> **任务目标**: 逐行照录下方全部记录，答案中略去图片。

> **数据摘录**:
————————

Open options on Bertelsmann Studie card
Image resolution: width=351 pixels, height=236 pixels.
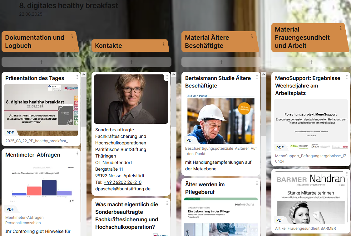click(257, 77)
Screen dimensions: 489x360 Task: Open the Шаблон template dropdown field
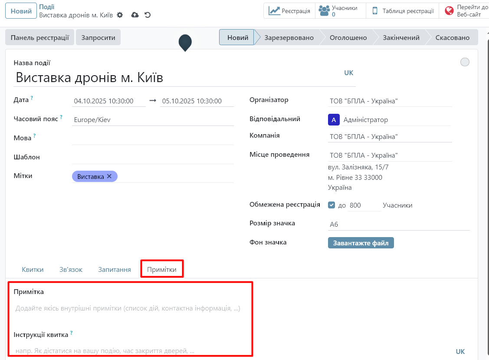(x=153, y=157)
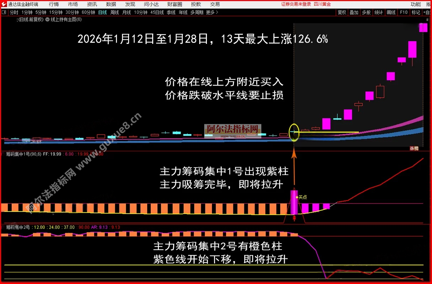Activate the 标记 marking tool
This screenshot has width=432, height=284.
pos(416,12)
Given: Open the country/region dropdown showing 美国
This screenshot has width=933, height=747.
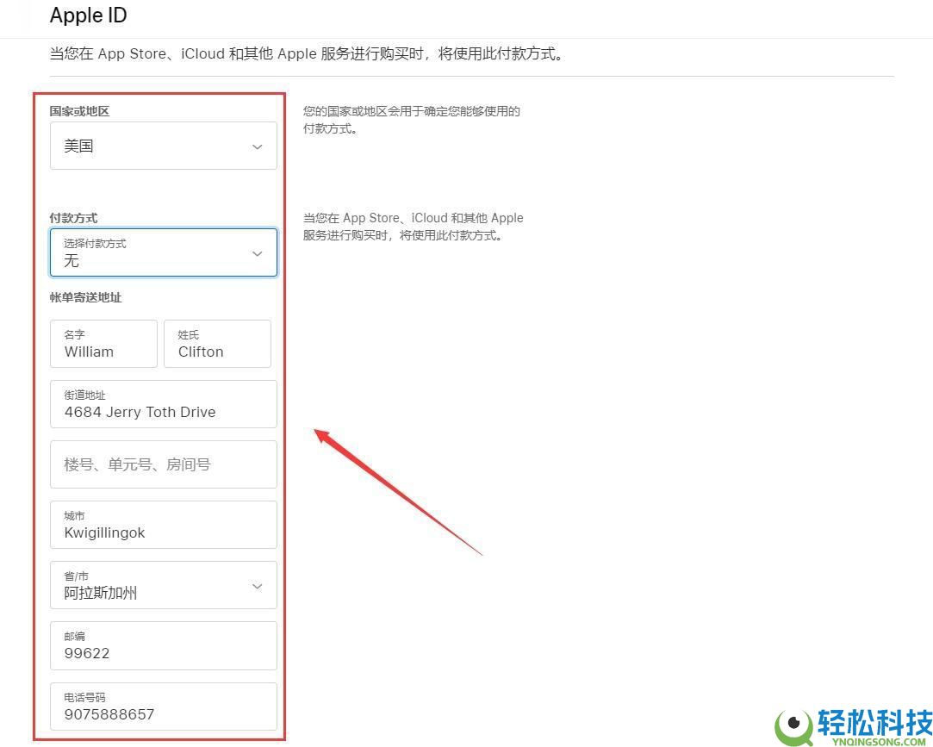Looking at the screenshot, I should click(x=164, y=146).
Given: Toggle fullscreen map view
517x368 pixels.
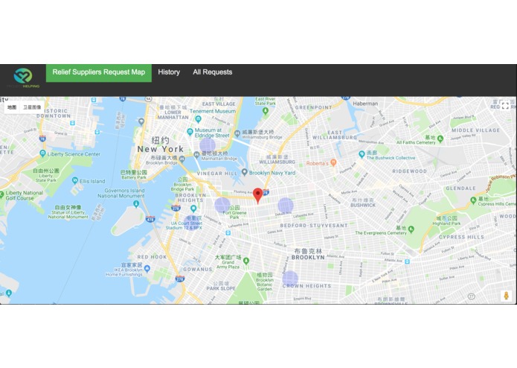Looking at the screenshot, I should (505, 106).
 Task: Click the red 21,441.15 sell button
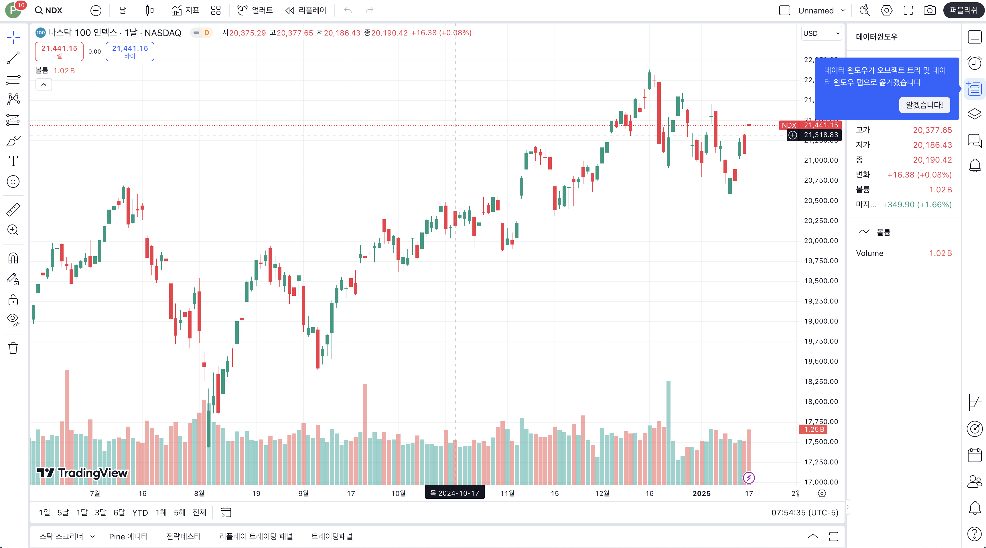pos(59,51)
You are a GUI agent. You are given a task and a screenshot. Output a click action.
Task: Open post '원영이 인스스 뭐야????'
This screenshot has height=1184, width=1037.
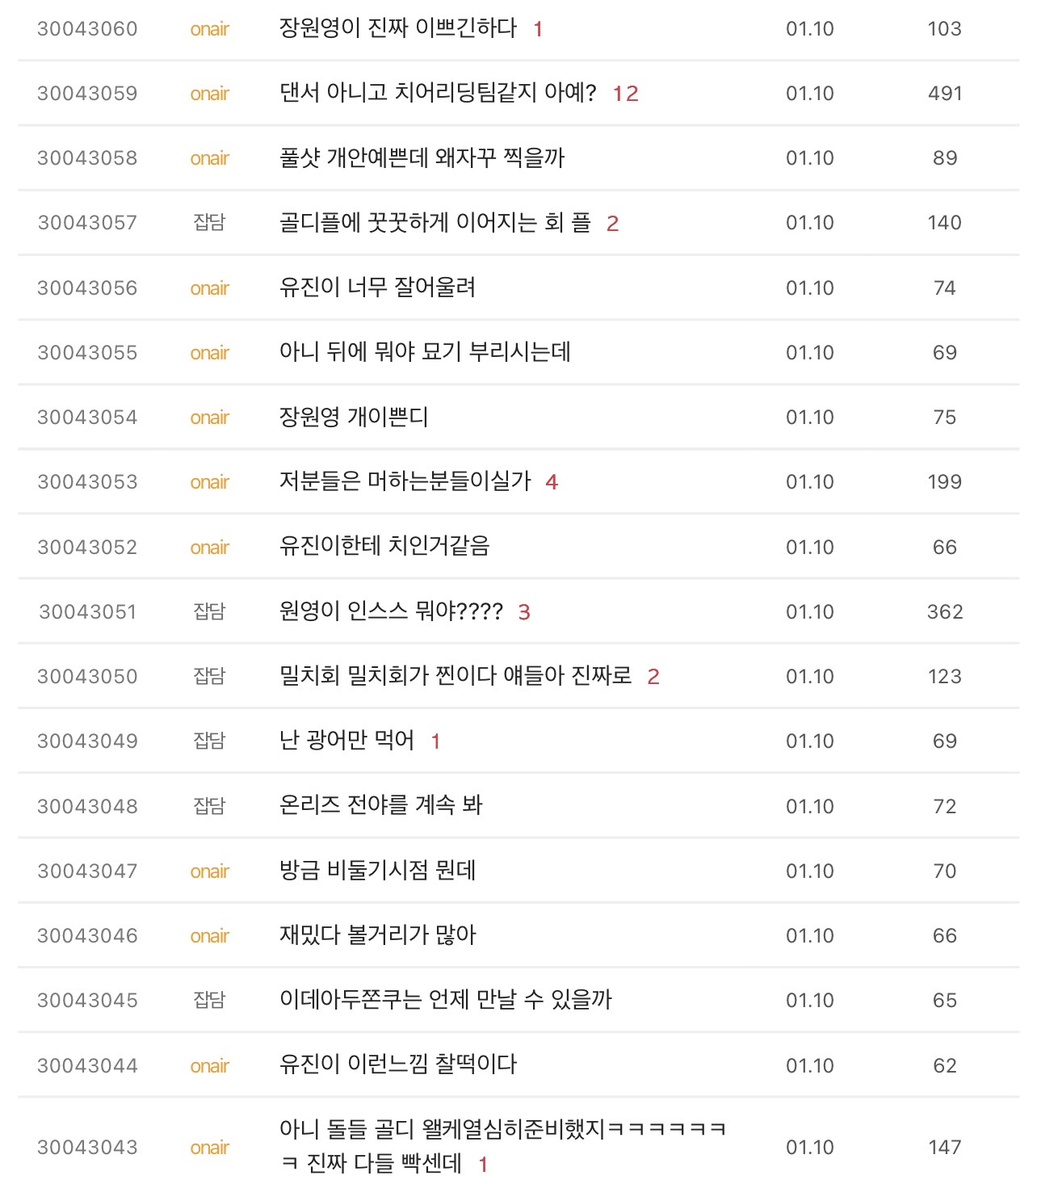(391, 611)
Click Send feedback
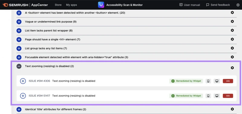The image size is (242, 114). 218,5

————————

> **习题解答**:
Open options on Bertelsmann Studie card
Image resolution: width=351 pixels, height=236 pixels.
click(257, 77)
Screen dimensions: 489x360 Task: Open the Шаблон template dropdown field
(x=153, y=157)
Activate the 标记 marking tool
This screenshot has width=432, height=284.
pos(416,12)
Given: Open the country/region dropdown showing 美国
This screenshot has width=933, height=747.
Looking at the screenshot, I should click(x=164, y=146).
Given: Toggle fullscreen map view
517x368 pixels.
Looking at the screenshot, I should (505, 106).
 Task: Click the red 21,441.15 sell button
pos(59,51)
You are a GUI agent. You are given a task and a screenshot. Output a click action.
Task: Open post '원영이 인스스 뭐야????'
This screenshot has height=1184, width=1037.
(391, 611)
Click Send feedback
The image size is (242, 114). 218,5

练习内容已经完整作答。